Saturday, December 15, 2007

Stomping the Blues

(I earlier posted this, with some small revisions, over at Clusterflock)

A Christmas story:

This past Wednesday, I received a call from the current occupant of my former apartment about a mysterious package addressed to that apartment delivered via UPS . . .

As many of you know, I'm enrolled in the Witness Protection Program under false pretenses--I'm in hiding from my creditors and I just made up my Mob connections to facilitate said hiding; so far, the Feds are none the wiser, so don't rat me out to them--and feared that I'd been found out, that contained in said package would be something like a horse's head (apparently, some of that made-up stuff has been pretty accurate; the Feds haven't yet told me to fend for myself, after all), or yet more overdue bills, or some other form of bigger-than-a-mail-box bad news requiring a large brown truck to deliver it.

Anyway, the current occupant said he sent the package over to the complex's office, so the next morning I went over to pick it up. It contained a book: Albert Murray's classic work Stomping the Blues, a work that literally less than a week ago I had added to my Amazon Wish List (hint, hint, Flockers (and visitors to this blog) with disposable income). From my brother.

I'll let you write your own narratives, but the blurb for that narrative is that my brother and I have never been especially close, though that state of affairs has improved some of late. You also need to know that he is in the Army Reserve and is presently serving in what is euphemistically called Kurdish-controlled northern Iraq: "Kurdistan"--The Other Iraq--is an official no-no, you know.

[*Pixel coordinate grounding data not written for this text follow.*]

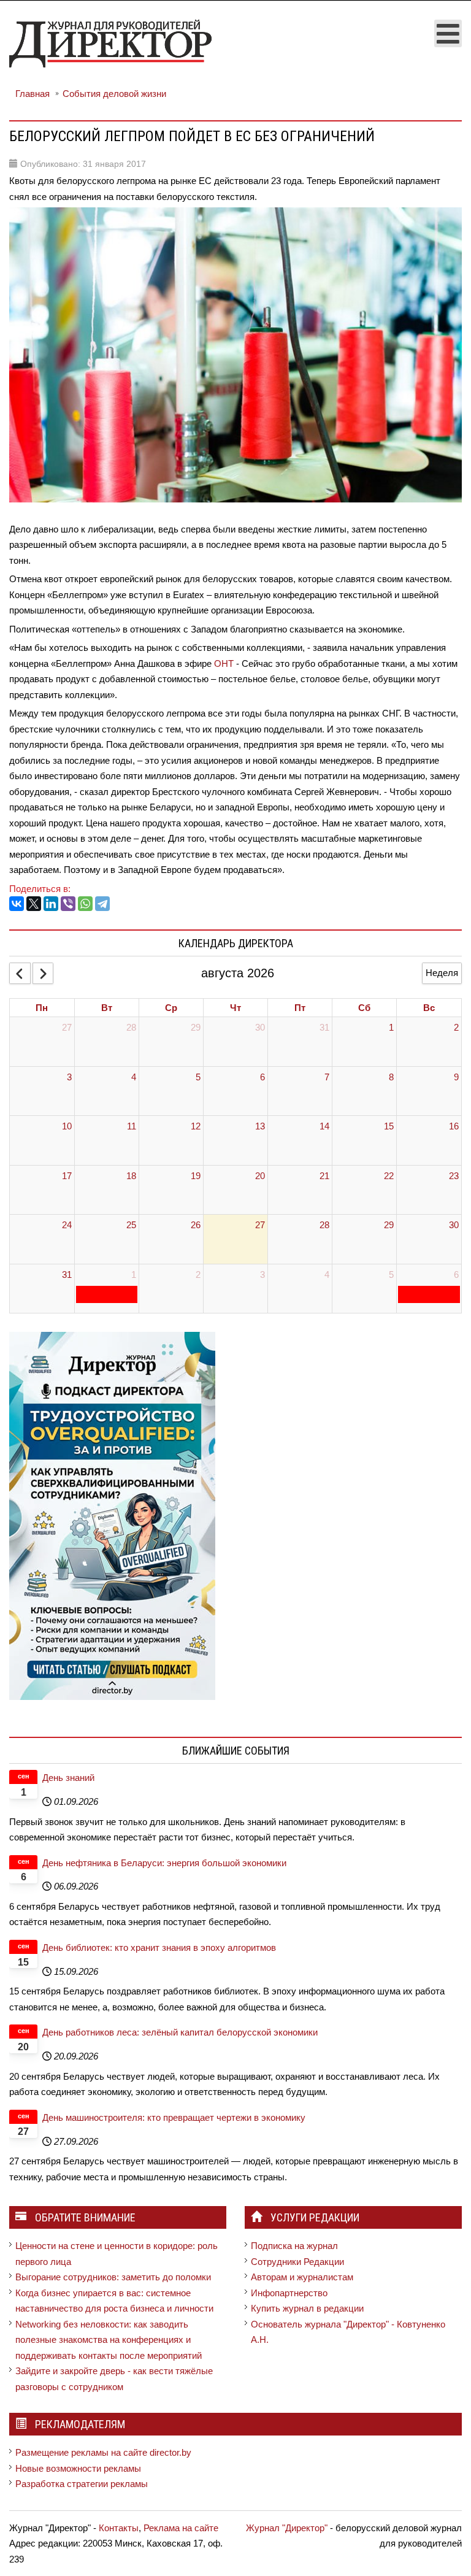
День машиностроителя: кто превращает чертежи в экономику (173, 2117)
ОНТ (224, 663)
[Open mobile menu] (448, 33)
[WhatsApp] (85, 903)
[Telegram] (102, 903)
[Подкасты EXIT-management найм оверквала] (112, 1515)
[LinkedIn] (51, 903)
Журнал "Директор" (286, 2528)
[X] (33, 903)
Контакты (119, 2528)
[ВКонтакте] (16, 903)
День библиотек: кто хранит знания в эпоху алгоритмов (159, 1947)
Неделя (442, 972)
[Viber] (68, 903)
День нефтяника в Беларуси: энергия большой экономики (164, 1863)
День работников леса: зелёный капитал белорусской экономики (180, 2032)
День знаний (68, 1777)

But you get the idea: he is safe(r) there but still has Things To Do. He's been there since February and has been told (we'll see) that he'll be coming back this coming February.

And yet, he somehow has the time (and inclination) not only to learn that I have an Amazon Wish List but order me something from it. Embarrassing (because I'm nowhere near financially able to reciprocate) and humbling (see above), let me tell you.

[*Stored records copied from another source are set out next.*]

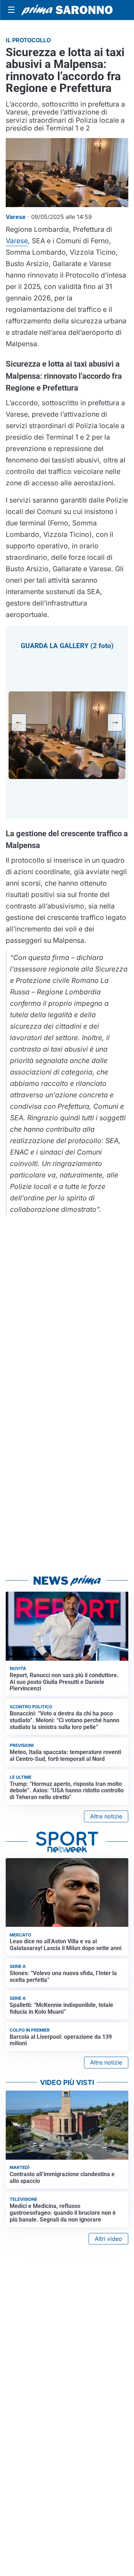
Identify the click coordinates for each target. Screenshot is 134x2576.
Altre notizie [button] (106, 1816)
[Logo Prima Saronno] (67, 10)
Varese (17, 240)
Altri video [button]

And the kicker: the packing slip enclosed says this was a partial order. More is on the way.

"Stomping the Blues," indeed: what a wonderful surprise. Those blues weren't stomped, though, without my feeling a pretty strong twinge of guilt over years of less-than-brotherly behavior.

Christmas is not traditionally figured as a season of atonement, but Advent is a time of preparation--in its own way, a time to get right with God. So: I have some Things to Do, too.


R. Sherman said...

I'm glad your brother is well. I hope the two of you can spend some time together, when he returns.

Our best to him and his comrades.


Anonymous said...

I'm sure he got great pleasure in finding and sending something you'll love. What a wonderful gift for him as well!

And if I had to guess, I would say that "financial reciprocation" probably isn't what he's looking for...

Ariel said...

All my best to you, your brother, and the Things To Do you both have on your hands, respectively.